━━━━━ Materials provided ━━━━━

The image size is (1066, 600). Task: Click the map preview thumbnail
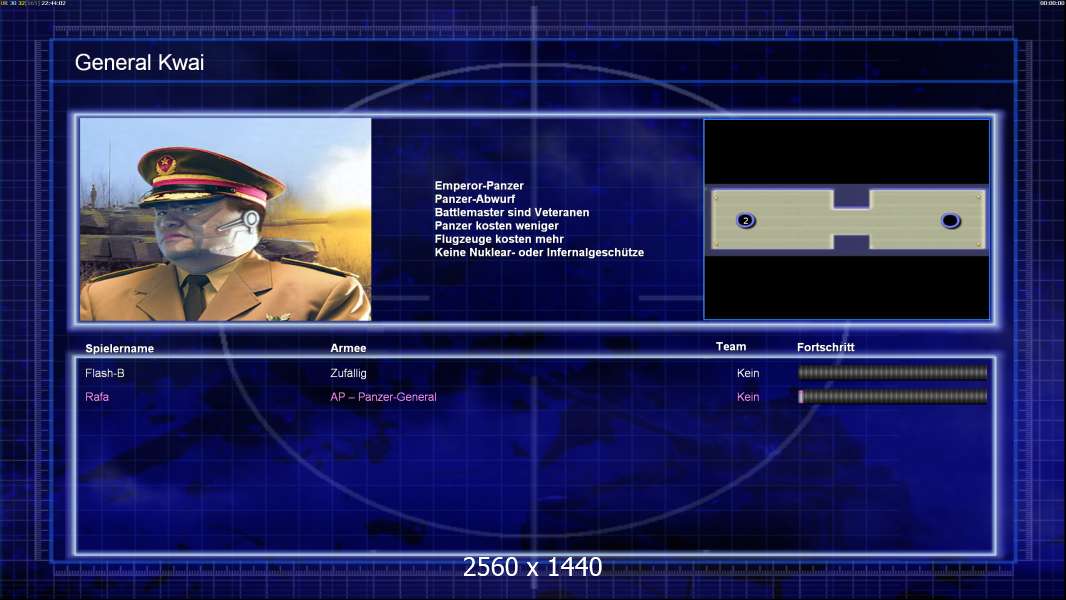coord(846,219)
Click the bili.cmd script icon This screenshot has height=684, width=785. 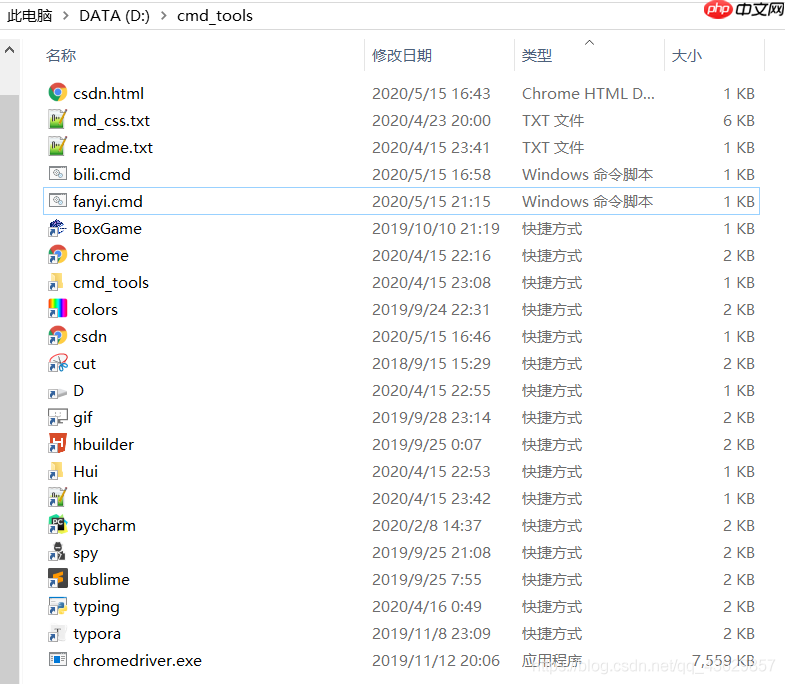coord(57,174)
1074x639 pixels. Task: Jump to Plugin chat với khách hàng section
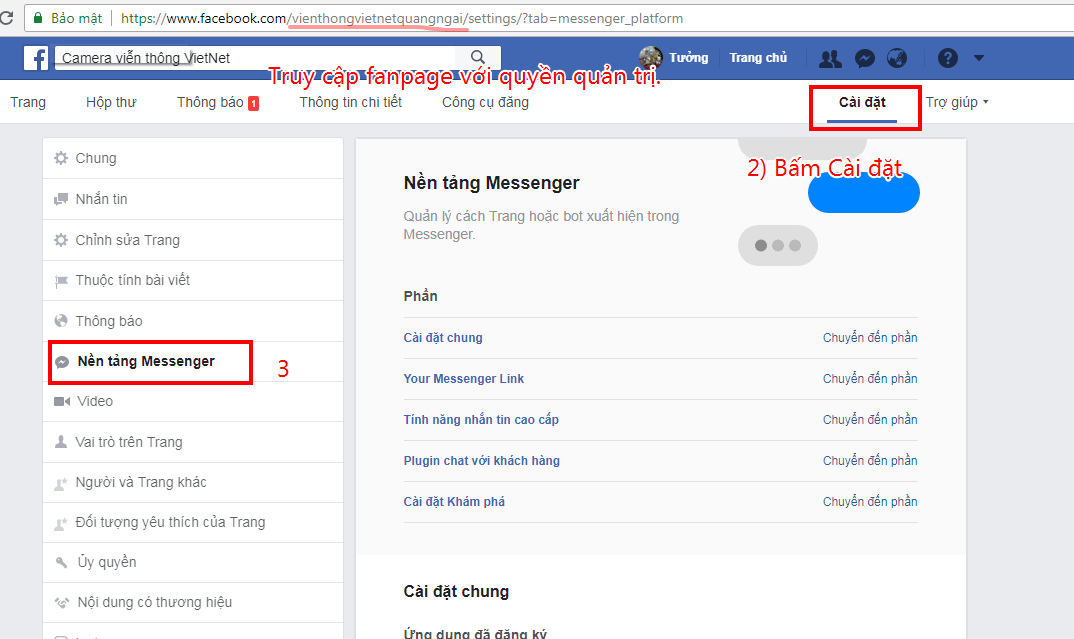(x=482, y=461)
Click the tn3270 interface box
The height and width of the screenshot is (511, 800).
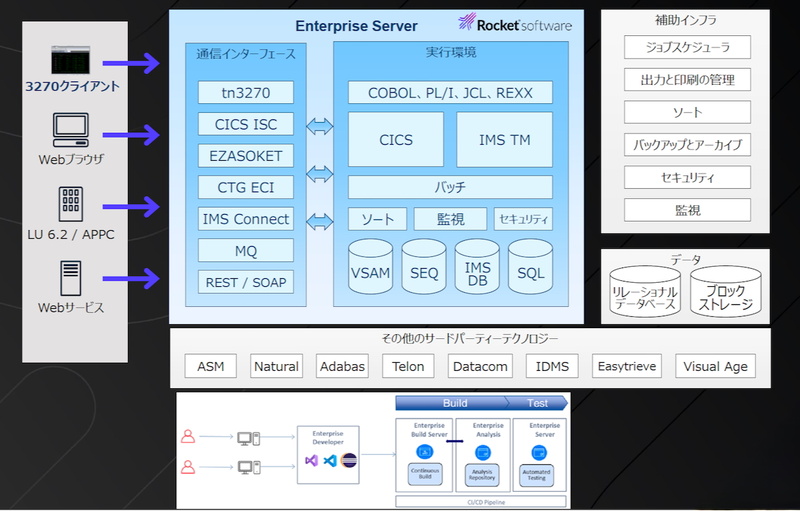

━━━━━

• _Instructions for the task_: Starting at the line that contains "Click the tn3270 interface box", write out every line through the final line of the entries, word for word; skip any pictures.

• _Response_:
Click the tn3270 interface box
The height and width of the screenshot is (511, 800).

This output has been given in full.